3.3 Accessibility Considerations

Data visualization is a misnomer: it would no doubt be preferable to refer to the whole entreprise as data perception. Indeed, were it not for the accident of evolution that gave such prominence to our sense of sight, we might be referring to it as data sonification (sound/music, text to speech), physicalization (texture-based), olfactization (odor/smell), gustification (taste), or other -ation terms related to various senses or combination of senses (ESP?).²²

But humans grow old, and the quality of their sight changes over time. Furthermore, a sizeable portion of any data visualization audience is subject to various conditions (not necessarily sight-related) that could make it arduous to get the most out of data presentations. Designers must take this into account in order to produce accessible charts, dashboards, and infographics.

Traditionally, the go-to solution has been to translate text and tables into Braille, a

“[…] system of raised dots that can be read with the fingers by people who are blind or who have low vision. […] Braille is not a language. Rather, it is a code by which many languages—such as English, Spanish, Arabic, Chinese, and dozens of others—may be written and read.
 
As of 2016 the main code for reading material is Unified English Braille, a code used in seven other English-speaking countries [What is Braille?, American Foundation for the Blind].”

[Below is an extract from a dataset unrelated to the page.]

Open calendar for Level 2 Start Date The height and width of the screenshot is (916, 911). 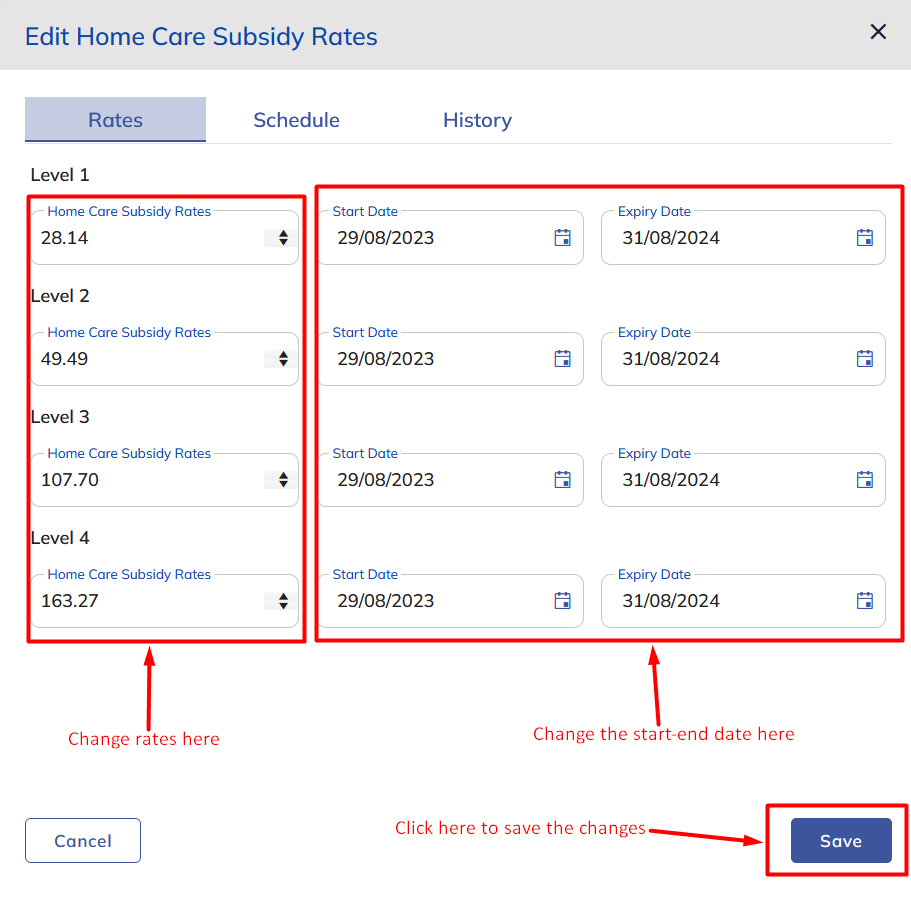click(562, 359)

Figure 3.44: Braille symbols are formed with braille cell consisting of six raised dots arranged in two parallel columns each having three dots. Sixty-four combinations are possible using one or more of these six dots. A single cell can be used to represent an alphabet letter, number, punctuation mark, or even a whole word (convention). [46]

It is a clever system, and some conventions can improve the readability, but it requires a medium on which embossing is possible. Summary tables can definitely be translated to Braille (although even the smallest of tables may end up taking up more physical space than expected), but we cannot always do so for charts (presumably, the chart itself can be embossed into the medium, see data physicalization below).

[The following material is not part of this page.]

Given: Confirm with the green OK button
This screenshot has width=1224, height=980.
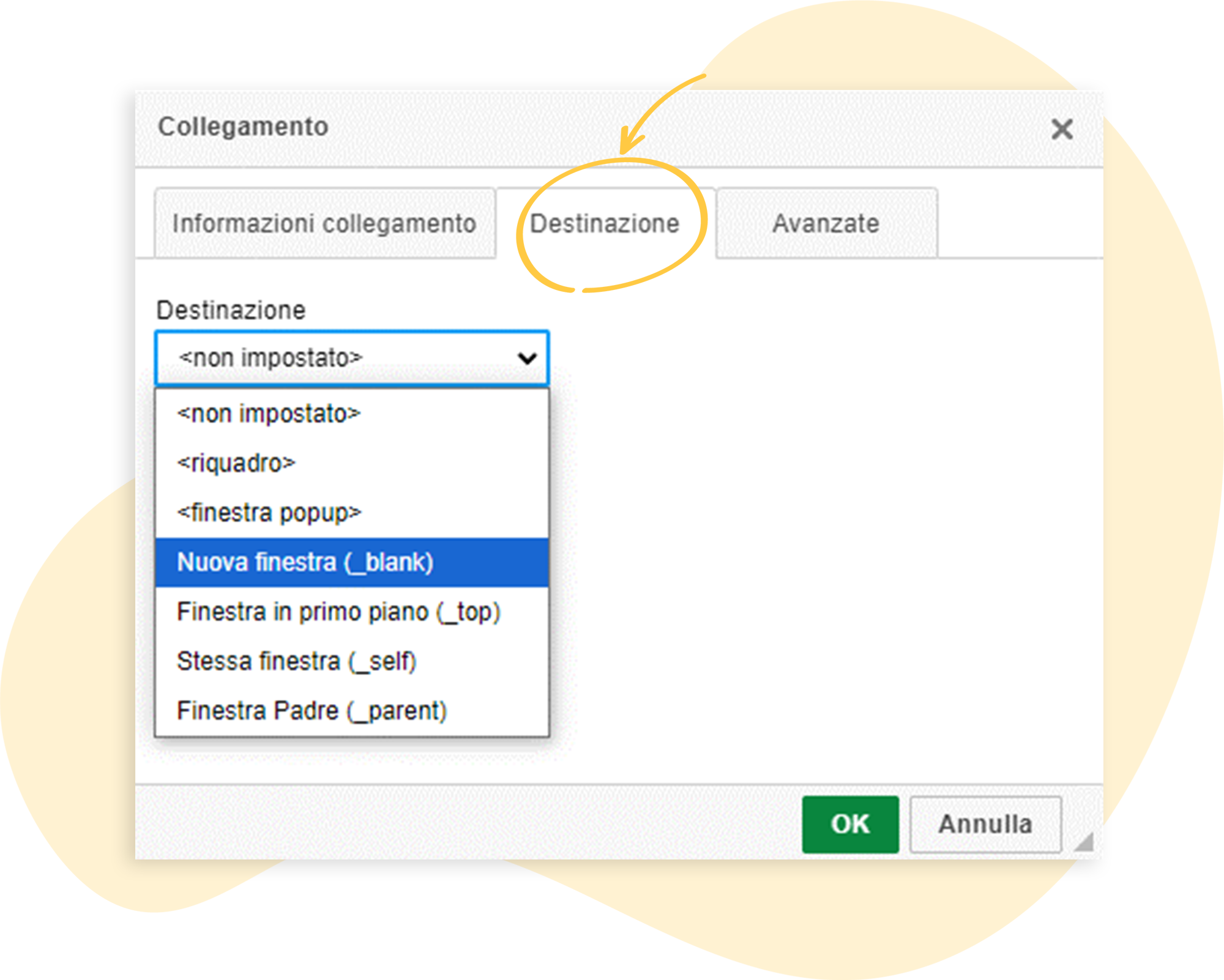Looking at the screenshot, I should click(850, 824).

How, then, do we make data visualizations accesible to non-sighted audiences? We could decide to describe the features and emerging structures in a visualization … assuming that they can be spotted in the first place. This approach is tailor-made for data storytelling, where only a small number of charts is produced, but it is unlikely to be useful with data exploration, especially when chart generation is automatic and so many charts are produced that none of them are visited before an analyst calls them up.

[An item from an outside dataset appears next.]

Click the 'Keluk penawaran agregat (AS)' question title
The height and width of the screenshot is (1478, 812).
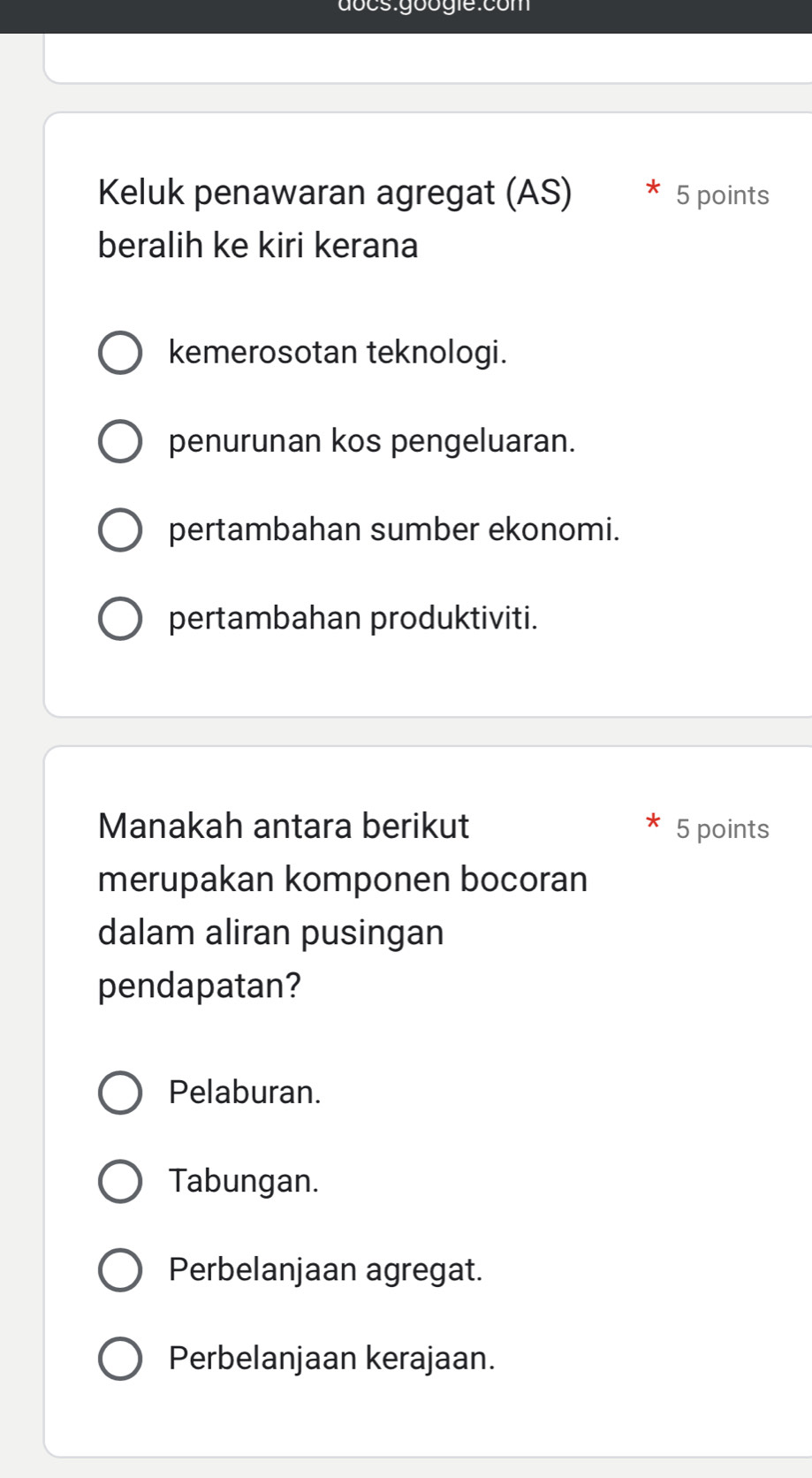pyautogui.click(x=335, y=192)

In data storytelling, clarity is key: we produce clear and meaningful visualizations that should stand on their own, but we must also describe what it is that we see in a fashion that allows all (including people for whom charts are akin to an alien script) to “see” the insights.

We purposely steer away from attempting to describe all the insights (assuming that they can even all be “seen”) in order to focus on a few highlights, but sighted individuals will always have the ability to spot information and results that the teller has elected to omit. Not so, then, for a non-sighted audience.²³

There are, however, other options, which we discuss below.

3.3.1 Sonifications and Physicalizations

An intriguing approach to data representation is that provided by data sonification, using sounds (and music) to present and interpret data: clock chimes and Geiger counters, which produce a ‘click’ whenever a radioactive decay occur, offer early examples of such a process.

In the next video, the planetary structure of the TRAPPIST-1 star system is represented with different frequencies (for each planet) and drum hits (for occlusions):

Figure 3.45: TRAPPIST Sounds : TRAPPIST-1 Planetary System Translated Directly Into Music

This is eerily reminescent of some Radiohead songs.²⁴ The approach could be extended to use different instruments (timbre) for different planet types (perhaps winds for rocky planets and brass for gas giants, say); other elements that could be mapped to data features include pitch, amplitude, and tempo.

It is also easy to imagine how this methodolgy could be applied to different stars (and their attending planets), leading potentially to different sonification “styles”: stars that “sound” the same might have something in common which may be difficult to identify in the physical universe (which is to say, according to measurements such as luminosity, spectral type, etc.).

Another impressive experience is that of Lily Asquit, a non-sighted physicist at CERN. In the video below, she tells her audience how she tracks elementary particles in the Large Hadron Collider, which is traditionally done using droplet diagrmas (a sighted method).

Figure 3.46: TEDxZurich | Listening to data from the Large Hadron Collider | Lily Asquith

After visualization, sonification is probably the most mature data perception approach, as discussed by Carla Scaletti in her excellent ICAD 2017 keynote address: Why Data Sonification Is a Joke.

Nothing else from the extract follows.